Definite Integral over Bessel Function

Question

Hello I am interested in evaluating the following integral.

p[s_] := Sqrt[1 - (x - s)^2/(ct)^2]
initialWavePulse[x_] := Exp[-x^2/90]

Integrate[initialWavePulse[s]*{BesselJ[0, s]*(p[s]*t/(2 \[Tau])) + 
1/p[s] *BesselJ[1, s] *(p[s]*t/(2 \[Tau])) } , {s, x - ct, x + ct}]

When I evaluate this integral, Mathematica just returns the input. Ultimately, I want the functional dependence of x and t as my answer.

Also, when I evaluate a simpler integral, it gives me a conditional expression which makes no sense:

Integrate[BesselJ[0, s], {s, x + ct, x - ct}]

Please help me go about solving this definite integral! Thank You!

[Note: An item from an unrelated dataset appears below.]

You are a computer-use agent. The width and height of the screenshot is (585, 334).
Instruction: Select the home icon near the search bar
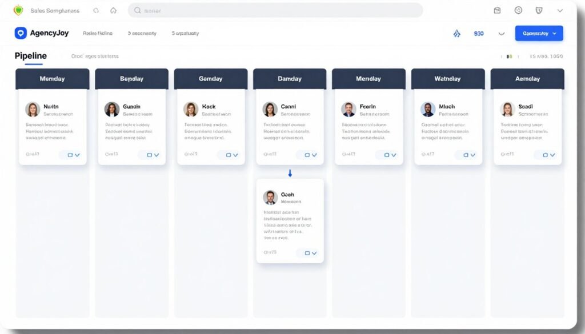pos(113,10)
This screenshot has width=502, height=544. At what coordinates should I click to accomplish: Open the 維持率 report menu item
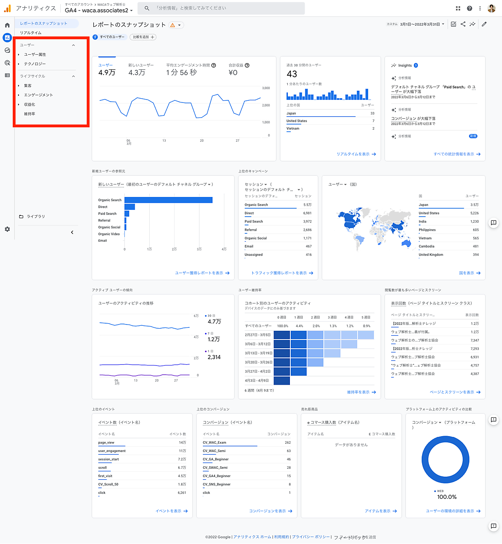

Edit: To give you a little context, this is a part of the general solution to the linearly damped wave equation.

Answer 1

For the initial integral, why do you have any reason to believe that there is any sort of closed form? As for the simpler integral, if you do:

Assuming[ x > 0 && c > 0 && t > 0,  Integrate[BesselJ[0, s], {s, x + c t, x - c t}]]

It returns:

1/2 (\[Pi] (-c t + x) BesselJ[1, c t - x] StruveH[0, 
 c t - x] - \[Pi] (c t + x) BesselJ[1, c t + x] StruveH[0, 
 c t + x] + (c t - x) BesselJ[0, 
 c t - x] (-2 + \[Pi] StruveH[1, c t - x]) + (c t + x) BesselJ[0, 
 c t + x] (-2 + \[Pi] StruveH[1, c t + x]))